指先でレニーの頬を突っついたユフィーリアは、
「アタシらは雨好きだしな。雨が降るといつでも踊ってやるさ」
「嬉しいです!!」
レニーはぴょんことユフィーリアの手のひらから飛び降りると、
「それでは、我々はもうそろそろ仕事に戻りますね!! 次の雨の日に会いましょう!!」
小さな手のひらを振って、レニーはジメジメとした空気の漂う外の世界に飛び出していった。3階の位置から飛び降りたにも関わらずあの小さな姿はあっという間に見えなくなり、声すらも聞こえなくなる。
レニーが姿を消したと同時に、空を分厚い灰色の雲が覆っていく。それまではどんよりとした曇り空だったのだが、ポツポツと雫が落ちてきた。
弱い雨量から、徐々に雨の量が強くなっていく。雨上がりの世界が、再び雨粒によって濡れていく。
「あ、雨」
ユフィーリアは雨降る灰色の空に視線をやった。
きっと、雨雲の中でレニーたち雨妖精は頑張って雨を降らせているのだ。今日も自然の摂理に従って、優等生のように雨を降らせて自然の成長を促していく。

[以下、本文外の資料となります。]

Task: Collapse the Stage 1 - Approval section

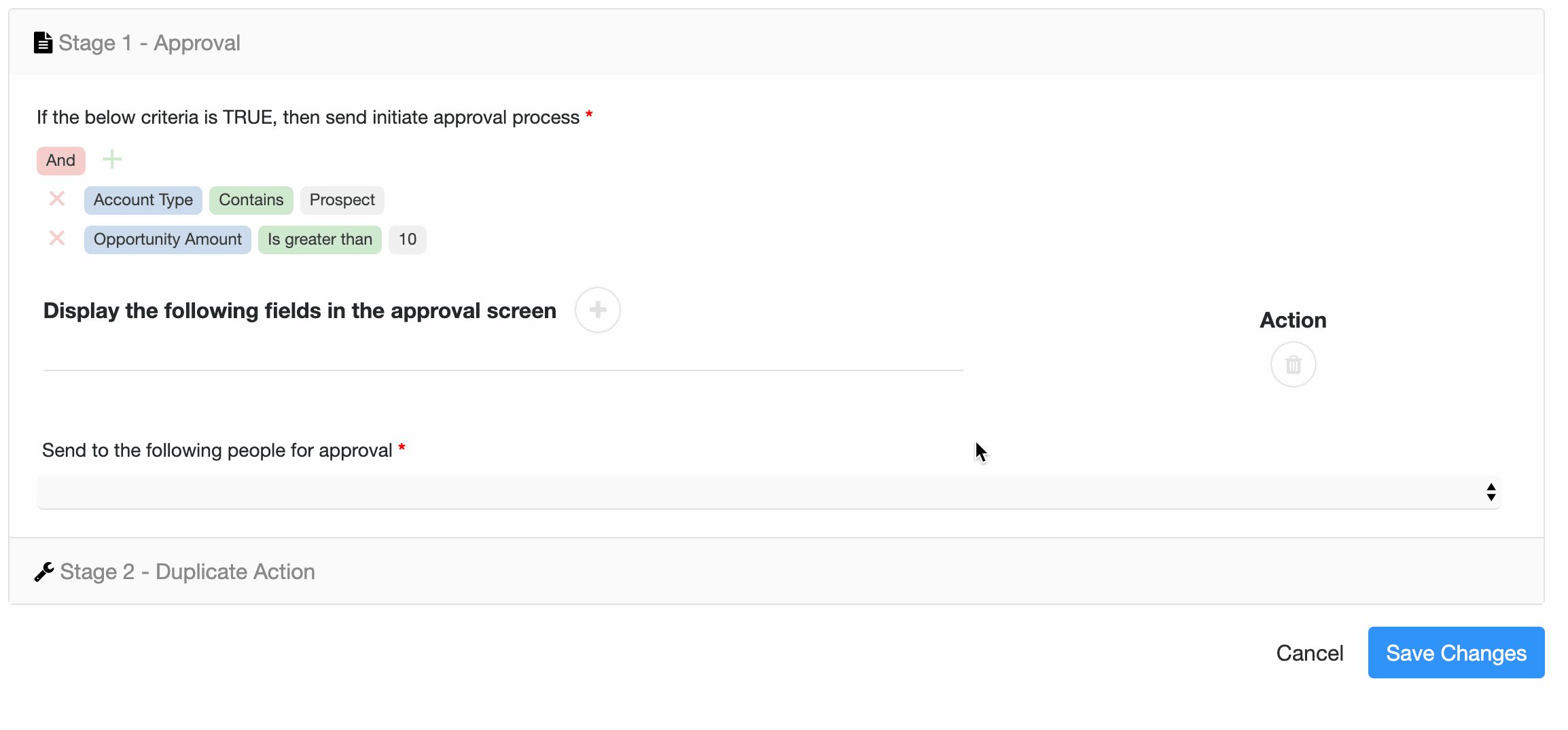Action: [x=149, y=42]
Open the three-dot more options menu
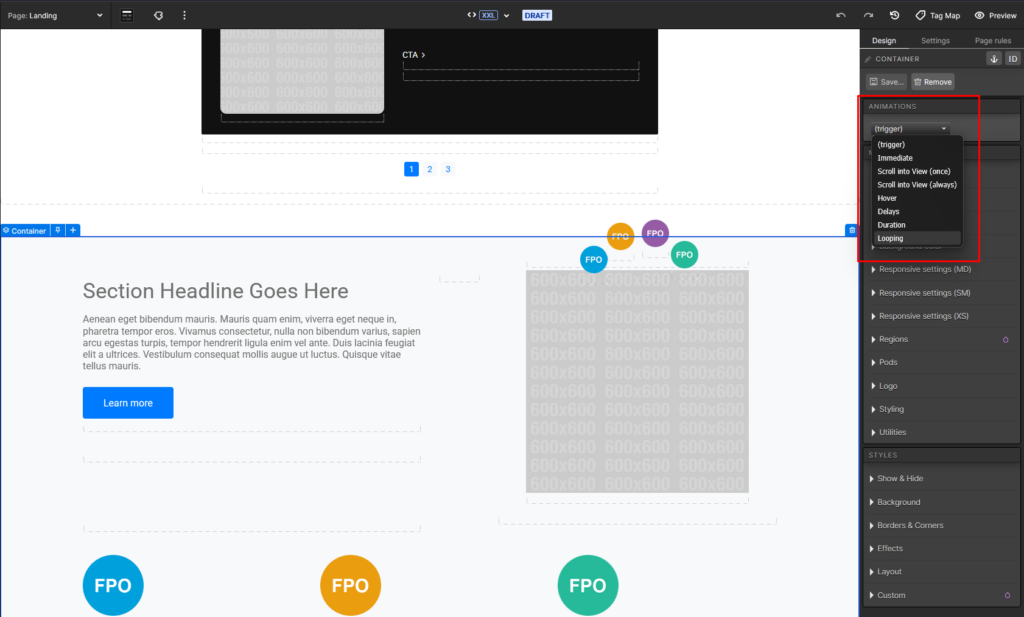This screenshot has width=1024, height=617. [x=184, y=16]
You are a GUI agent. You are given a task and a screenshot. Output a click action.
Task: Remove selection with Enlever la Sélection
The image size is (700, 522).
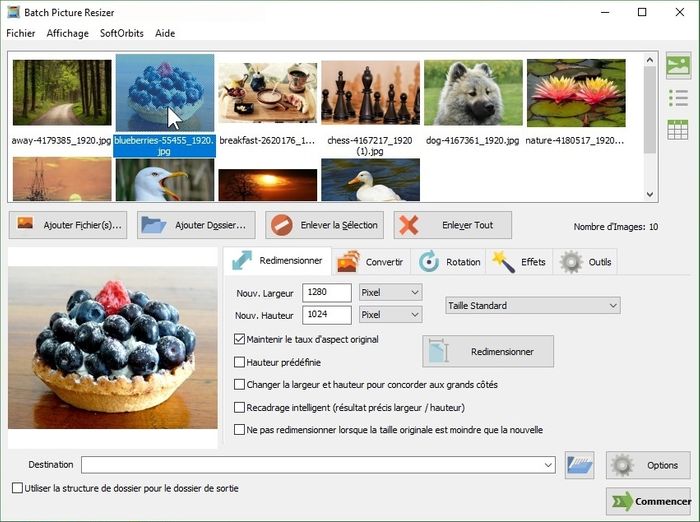coord(325,225)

彼らが羽目を外したのは、今回が最初で最後だろう。問題児と違って勤労な雨妖精が豪雨を降らせるなど今後はなさそうだ。
真っ黒な雨合羽の頭巾を被ったユフィーリアは、
「よし踊っちゃお♪」
「俺ちゃんも♪」
「オレも♪」
「おねーさんは雨乞いしちゃオ♪」
「俺もユフィーリアと踊りたい」
「これは私も雨合羽を着てくるべきだったか……」
雨合羽を着込んで雨が降る外に飛び出していく問題児たちは、キャッキャとはしゃぎながら楽しく踊るのだった。
《登場人物》
【ユフィーリア】縁切りも司る為か、お別れも寂しいけどちょっと慣れたので泣きはしない。

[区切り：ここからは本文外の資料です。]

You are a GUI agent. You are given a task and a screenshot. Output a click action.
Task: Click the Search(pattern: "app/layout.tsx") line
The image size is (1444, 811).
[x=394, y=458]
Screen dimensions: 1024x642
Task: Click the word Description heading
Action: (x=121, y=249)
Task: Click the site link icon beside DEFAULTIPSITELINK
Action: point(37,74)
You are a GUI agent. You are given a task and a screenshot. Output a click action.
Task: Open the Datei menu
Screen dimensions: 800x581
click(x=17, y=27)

【エドワード】お別れはやっぱり寂しいので、寂しさを紛らわせる為に雨の日は踊る。
【ハルア】お別れしてもまた会えると思っているが、会えないと分かればショウに抱きついてちょっと泣く。
【アイゼルネ】誰かと出会うのも、別れるのも、最後は笑顔でネ♪
【ショウ】お別れしてもまた会えると思っているが、会えないと分かればハルアに抱きついてちょっと泣く。
【キクガ】ショウの実父。普段は冥府の役人、前職はヤクザの若頭。金融関係とはつまり、債務者からの取り立てである。
【レニー】雨妖精。雨を降らせるのが仕事とする。雨の中、楽しそうに踊っている問題児に惹かれたので、今回の『豪雨を降らせたい』という欲求を叶えてもらった。